TO DO:
Each entry below must be repeated exactly, with pictures left out.

┄┄┄┄┄┄┄┄┄┄

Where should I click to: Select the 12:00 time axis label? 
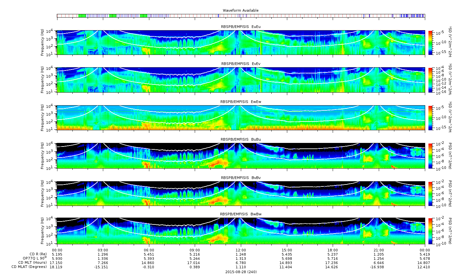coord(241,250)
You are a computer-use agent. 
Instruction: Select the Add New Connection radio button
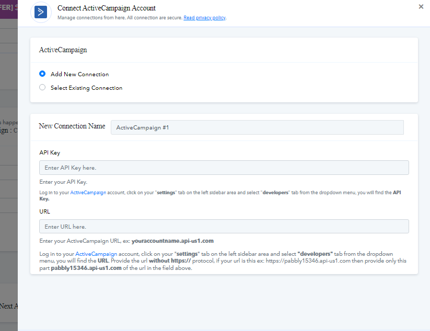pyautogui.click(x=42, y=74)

┄┄┄┄┄┄┄┄┄┄

SOLUTION FOR THIS PROBLEM:
Where should I click to: Select the 12:00 time axis label? 
coord(241,250)
You are a computer-use agent. 
Instruction: Select the Add New Connection radio button
pyautogui.click(x=42, y=74)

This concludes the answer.